==== Document section ====

If a plebiscite could be held on this question, Churchill added, the majority of the people of this country might, he thought, be found ‘to be in favour of reintroducing this penalty’.
...At a final Cabinet that month, on November 25, the issue on which Churchill spoke was that of the American forces in Britain. The Secretary of State for Air, Lord De L’Isle and Dudley, was afraid, he said, that the creation of ‘American communities in Britain’ with their higher standard of living ‘might cause criticism and discontent among the English communities in the neighbourhood’.
...For those who had worked with Churchill in the Second World War, and now saw him again after some lapse of time, the inexorable effects of the passing of time were clear. Sir Ian Jacob, Military Assistant Secretary to the War Cabinet from 1940 to 1945 and now Deputy Secretary to the Cabinet, later recalled:
I remember one occasion in 1952 when I was having lunch with Churchill in the flat in which he then lived on an upper floor of No. 10. As we sat down he heard a noise outside the window. He got up and looked out over the courtyard behind the old Treasury building in Whitehall. In the corner of this yard was a large heap of coke, and the noise was caused by a man who was taking coke in a wheelbarrow from a lorry which was standing outside the arched entrance to the courtyard and adding it to the pile. The Prime Minister looked at this, and remarked that it would have been more sensible to have brought the lorry into the courtyard and to have emptied it directly on to the heap.

==== Supplied data ====

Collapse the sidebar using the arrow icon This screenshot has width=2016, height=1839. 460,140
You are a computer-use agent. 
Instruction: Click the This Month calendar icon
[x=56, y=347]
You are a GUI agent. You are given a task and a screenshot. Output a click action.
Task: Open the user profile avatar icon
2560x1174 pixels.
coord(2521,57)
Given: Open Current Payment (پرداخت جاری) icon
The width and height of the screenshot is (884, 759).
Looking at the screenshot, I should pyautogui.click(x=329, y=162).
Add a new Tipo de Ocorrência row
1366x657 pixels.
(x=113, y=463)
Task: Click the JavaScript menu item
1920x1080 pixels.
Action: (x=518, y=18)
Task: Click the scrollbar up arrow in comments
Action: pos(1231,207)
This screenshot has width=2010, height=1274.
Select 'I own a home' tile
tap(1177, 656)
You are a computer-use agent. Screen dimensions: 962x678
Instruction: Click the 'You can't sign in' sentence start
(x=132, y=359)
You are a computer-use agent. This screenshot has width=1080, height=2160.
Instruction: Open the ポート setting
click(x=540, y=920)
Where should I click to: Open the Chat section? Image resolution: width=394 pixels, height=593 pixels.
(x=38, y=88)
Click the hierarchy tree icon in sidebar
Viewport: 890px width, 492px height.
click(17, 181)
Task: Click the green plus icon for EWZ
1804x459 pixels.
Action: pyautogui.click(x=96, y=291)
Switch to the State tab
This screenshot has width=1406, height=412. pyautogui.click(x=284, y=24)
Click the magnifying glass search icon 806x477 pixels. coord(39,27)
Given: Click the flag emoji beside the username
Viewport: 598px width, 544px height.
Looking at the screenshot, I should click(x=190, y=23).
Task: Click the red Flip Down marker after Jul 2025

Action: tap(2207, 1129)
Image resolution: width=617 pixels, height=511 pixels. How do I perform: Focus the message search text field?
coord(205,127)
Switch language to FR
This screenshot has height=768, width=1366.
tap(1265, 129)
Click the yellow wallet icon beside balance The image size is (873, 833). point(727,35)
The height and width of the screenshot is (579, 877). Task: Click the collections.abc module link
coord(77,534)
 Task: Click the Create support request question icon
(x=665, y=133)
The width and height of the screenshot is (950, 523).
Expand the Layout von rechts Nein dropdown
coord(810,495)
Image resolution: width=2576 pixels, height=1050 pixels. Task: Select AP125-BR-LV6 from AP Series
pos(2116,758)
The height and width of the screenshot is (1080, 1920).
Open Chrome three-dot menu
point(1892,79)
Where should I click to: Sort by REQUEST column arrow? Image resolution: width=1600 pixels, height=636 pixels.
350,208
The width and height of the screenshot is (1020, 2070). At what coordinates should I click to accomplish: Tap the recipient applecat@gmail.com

====

Set of tasks —
1: Answer these questions about the Churchill passage:
(a) On what date was the final Cabinet that month held?
(b) Who was the Secretary of State for Air?
(c) What lay in the corner of the courtyard behind the old Treasury building?
2: Continue the Churchill passage from its last sentence.

Exercise results —
1:
(a) November 25
(b) Lord De L'Isle and Dudley
(c) A large heap of coke

2:
Ten years before he would have summoned a stenographer then and there and would have sent a Minute on the subject to the Minister of Fuel and Power (who quite probably was not the right person): ‘Pray tell me why…’ The fact that he sat down again and went on with his lunch without doing anything showed me that he was no longer the same man as he had been.
…Several Ministers opposed Churchill’s argument, the Service Ministers, supported by some others, expressing ‘the firm conviction that an amnesty for deserters would be taken as implying that desertion in war was no longer regarded as the most serious of military crimes, and would lead to increased desertion from the Armed Forces at a time when very large numbers of men were serving overseas in circumstances which imposed the most disagreeable duties upon them’. The small number of deserters involved, not more than 2,000, did not ‘justify the risk to the genuine discipline of the Forces’.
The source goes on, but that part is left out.